*Passage provided*:
***
🌐REST API

Kallia provides a comprehensive RESTful API built with FastAPI for document processing, semantic chunking, and memory management. This guide covers all available endpoints, request/response formats, and usage examples.

Base URL

When running locally:

http://localhost:8000

API Overview

The Kallia API provides four main endpoints:

  • POST /documents - Complete document processing pipeline

  • POST /markdownify - Document to markdown conversion

  • POST /chunks - Text to semantic chunks conversion

  • POST /memories - Conversation memory generation

Authentication

Currently, the API does not require authentication. For production deployments, consider implementing authentication middleware.

Content Type

All requests should use Content-Type: application/json.

Endpoints

1. Process Documents

Endpoint: POST /documents

Complete document processing pipeline that converts a document to markdown and creates semantic chunks.

Request

{
  "url": "string",
  "page_number": 1,
  "temperature": 0.7,
  "max_tokens": 4000,
  "include_image_captioning": false
}

Parameters

  • url (string, required): Path or URL to the document

  • page_number (integer, optional): Page number to process (default: 1)
***
*Material*:
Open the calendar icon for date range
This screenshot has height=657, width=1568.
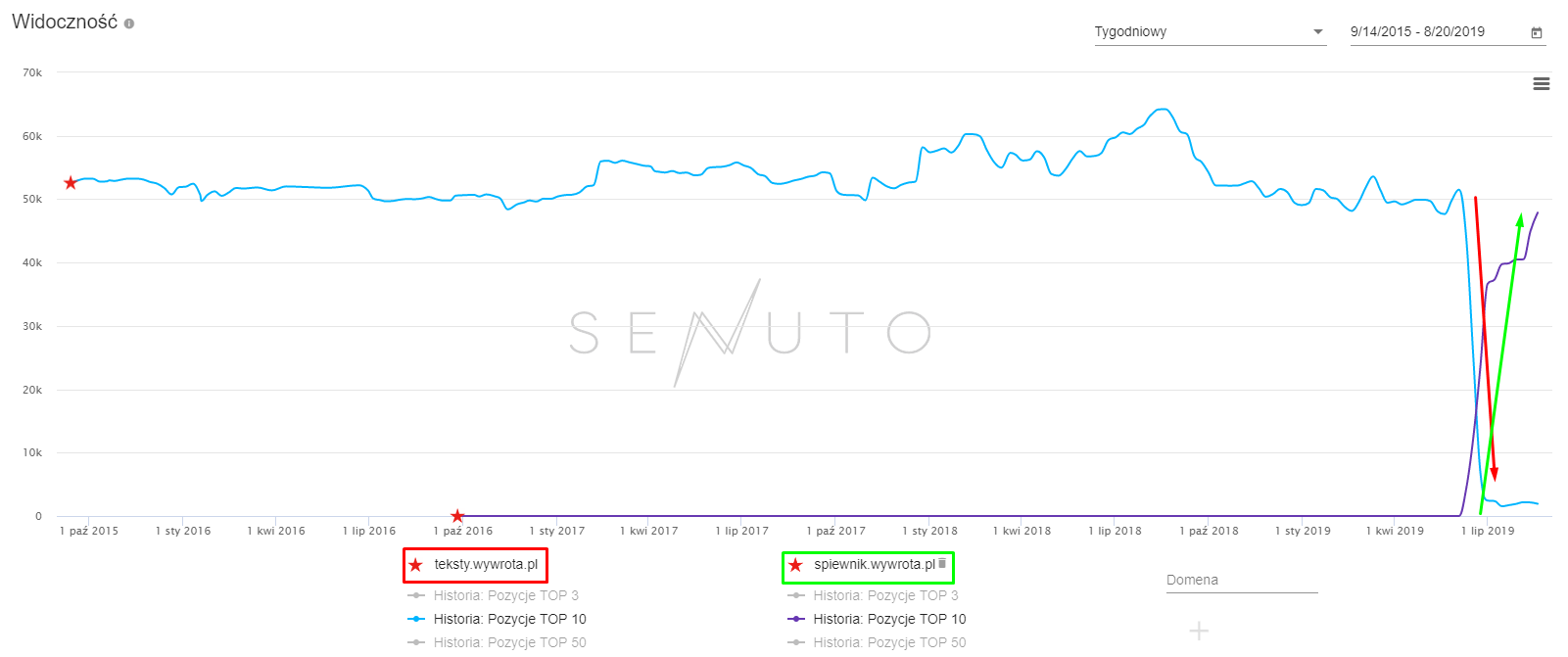point(1537,32)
***
*Set exercise 1*: Write out the portion of the Kallia API guide that begins at the words "Currently, the API" and stops after "creates semantic chunks.".
*Set exercise 2*:
Answer these questions using the Kallia API guide:
(a) Which framework is the API built with?
(b) What content type should all requests use?
(c) What is the default value of page_number?
*Set exercise 3*: Take the Kallia API guide further, starting after its last line.
The material has no connection to the Kallia API guide.

*Exercise answer 1*:
Currently, the API does not require authentication. For production deployments, consider implementing authentication middleware.

Content Type

All requests should use Content-Type: application/json.

Endpoints

1. Process Documents

Endpoint: POST /documents

Complete document processing pipeline that converts a document to markdown and creates semantic chunks.

*Exercise answer 2*:
(a) FastAPI
(b) application/json
(c) 1

*Exercise answer 3*:
  • temperature (float, optional): AI model temperature 0.0-1.0 (default: 0.0)

  • max_tokens (integer, optional): Maximum tokens for processing (default: 8192)

  • include_image_captioning (boolean, optional): Enable image descriptions (default: false)

Response

{
  "documents": [
    {
      "page_number": 1,
      "chunks": [
        {
          "original_text": "Original text content...",
          "concise_summary": "Brief summary of the content",
          "question": "What does this section discuss?",
          "answer": "This section discusses..."
        }
      ]
    }
  ]
}

Example

curl -X POST "http://localhost:8000/documents" \
  -H "Content-Type: application/json" \
  -d '{
    "url": "https://example.com/document.pdf",
    "page_number": 1,
    "temperature": 0.7,
    "max_tokens": 4000,
    "include_image_captioning": true
  }'

2. Convert to Markdown

Endpoint: POST /markdownify

Converts a document to structured markdown format.

Request

{
  "url": "string",
  "page_number": 1,
  "temperature": 0.7,
  "max_tokens": 4000,
  "include_image_captioning": false
}

Parameters

  • url (string, required): Path or URL to the document

  • page_number (integer, optional): Page number to process (default: 1)

  • temperature (float, optional): AI model temperature 0.0-1.0 (default: 0.0)

  • max_tokens (integer, optional): Maximum tokens for processing (default: 8192)

  • include_image_captioning (boolean, optional): Enable image descriptions (default: false)

Response

{
  "markdown": "# Document Title\n\nDocument content in markdown format..."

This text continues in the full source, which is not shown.